Let $\M$ be the following model
\begin{align*}
    Y_i &= \beta_0 + \beta_1 X_{1i} + \beta_2 X_{2i} + \beta_3 X_{3i} + \varepsilon_i
\end{align*}

Why can't we use the following model to test each of the parameters values (here for $X_2$)?
\[
    Y_i = \theta_0 + \theta_1 X_{2i} + \varepsilon_i
\]
We can't use such a model, we would probably meet a confounding factor: even if we are only interested in relationship $X_2$ with  $Y$, we have to fit the whole model.

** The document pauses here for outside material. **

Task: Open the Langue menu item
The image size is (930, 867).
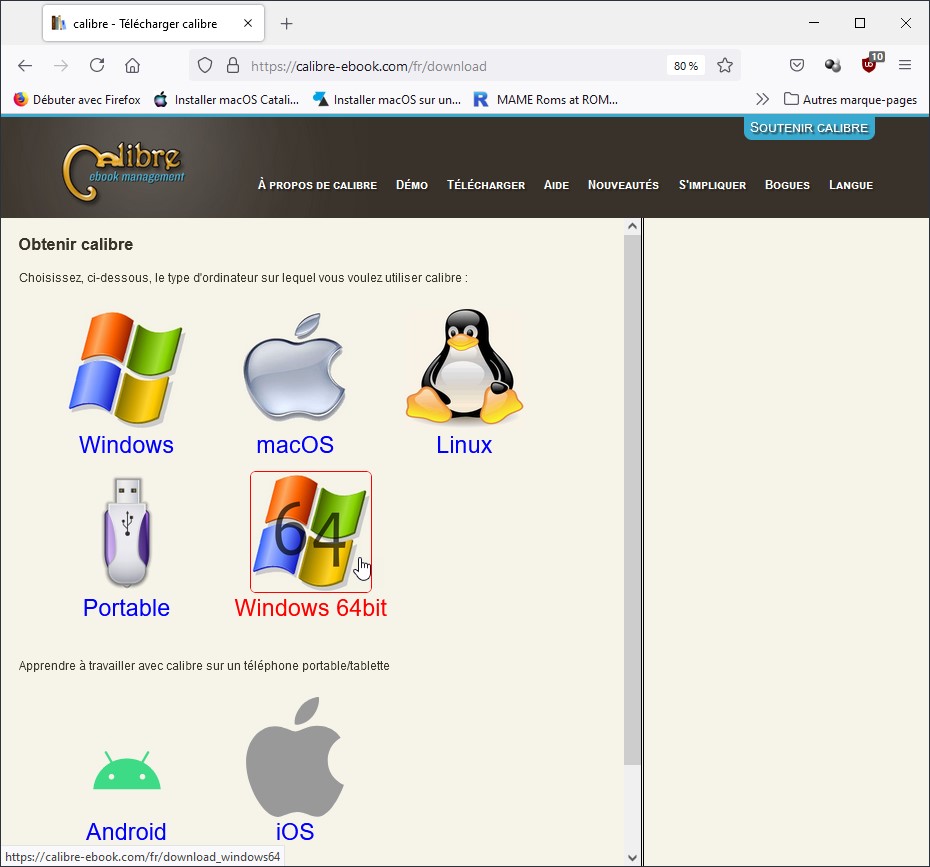Action: tap(850, 185)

\begin{example}[Confounding parameter]
    Let $Y$ be a variable related to the lung cancer. Let $X_1$ be the smoking status, and $X_2$ the variable `alcohol' (for instance the quantity of alcohol drunk per week).
    
    If we only fit the model $\M: Y_i = \theta_0 + \theta_1 X_{2i} + \varepsilon_i$, we could conclude for a relationship between alcohol and lung cancer, because alcohol consumption and smoking is strongly related. If we had fit the model $\M = Y_i = \theta_0 + \theta_1 X_{1i} + \theta_2 X_{2i} + \varepsilon_i$, we could indeed have found no significant relationship between $X_2$ and $Y$.
\end{example}

\begin{definition}[Student law]    
    Let $X$ and $Y$ be two random variables such as $X \indep Y$, and such that $X \sim \Norm(0, 1)$ and $Y \sim \chi_n^2$, then
    \[
        \frac{X}{\sqrt{Y}} \sim \St(n)
    \]
\end{definition}

\subsection{Model comparison}

\begin{definition}[Nested models]
    
\end{definition}

Let $\M_2$ and $\M_4$ be two models:

$\M_2: Y_i = \beta_0 + \beta_3 X_{3_i} + \varepsilon_i$

$\M_4: Y_i = \beta_0 + \beta_1 X_{1i} + \beta_2 X_{2i} + \beta_3 X_{3i} + \varepsilon_i$

$\M_2$ is nested in $\M_4$.

\paragraph*{Principle} We compare the residual variances of the two models, that is, the variance that is not explained by the model.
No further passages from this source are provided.